Nuestra reflexión será sobre este versículo que nos dice como llevaron a Jesús una persona necesitada, teniendo la firme confianza de que lo curaría con la imposición de las manos.
El Evangelio no nos dice quienes “fueron” esas personas, si los discípulos, los apóstoles, más bien parece dar a entender que fueran personas de la localidad en que se encontraban con Jesús, es decir personas fuera del pueblo de Israel, pues conocían al sordo tartamudo.
Y esto debe de interpelarnos, debe hacernos reflexionar sobre cuál es nuestra misión, fundamental en todo cristiano, pues así nos lo hace saber Jesús y lo refiere el final de los Evangelios Sinópticos, de ir por todo el mundo, hacer discípulos, enseñar sus enseñanzas, bautizando y que no tengamos miedo porque Él estará con nosotros hasta el final de los tiempos. ¡Qué más queremos!

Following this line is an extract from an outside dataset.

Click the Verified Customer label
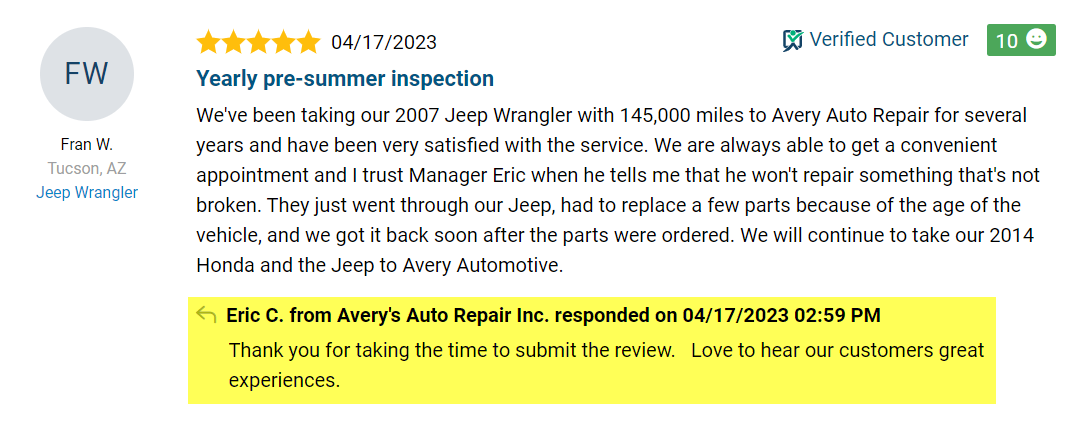pyautogui.click(x=888, y=40)
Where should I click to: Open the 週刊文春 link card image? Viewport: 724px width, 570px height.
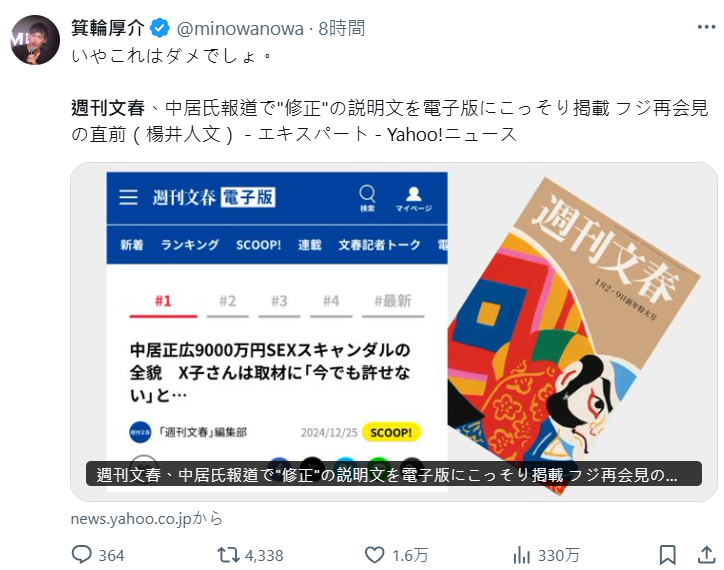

Es un mandamiento del Señor, no menor que el del amor, pues uno y otro es lo mismo, el amor al prójimo nos lleva a enseñarle con nuestras torpes palabras y nuestra vida, la vida de Jesús, y la Vida que Jesús nos trajo.
Ayer, como hoy, tenemos muchos sordos tartamudos, tenemos muchos indiferentes que debemos espabilar con nuestra vida, tenemos muchos lisiados que regenerar para devolverle su dignidad de personas, tenemos muchas personas que nos rodean que quizás esté esperando que yo y todos los que nos llamamos cristianos rompamos nuestro silencio y le hablemos de Dios, muchos jóvenes que no han recibido más formación humana que la de la calle y quisieran levantarse de su postración, de sus debilidades con todo ese cumulo de cosas que le alejan de una vida normal en el entorno en que viven, llamémosle, droga, sexo, robo para tener lo uno y lo otro, o simplemente desesperación ante una sociedad mandada por el dinero en la que no tienen un trabajo que les realice.
Una palabra de consuelo, un gesto de cercanía, “animo, no temáis” nos dice el profeta Isaías, y sin embargo estamos entretenido con nuestros actos de piedad, nuestros rezos mecánicos y rutinarios, nuestra siesta eterna porque nos sentimos cansados y agobiados y no sabemos que hasta en esas circunstancias de nuestra vida, Jesús nos acoge y nos dice que es nuestro descanso y aunque tengamos que trabajar, sea cual sea nuestra edad, nuestro estado físico o psíquico, siempre será ligera la carga porque contamos con su presencia ya que “sin Él no podemos hacer nada”.
Con el salmista, ensalcemos al Señor, “Alaba alma mía al Señor que mantiene su fidelidad perpetuamente, que hace justicia a los oprimidos, que da pan a los hambrientos”, solo quiere que le prestemos nuestras manos, nuestros labios, nuestro tiempo, nuestro yo en una donación igualmente perpetua para con los hermanos más débiles.
María, Madre de todos los hombres ayúdanos a decir AMEN.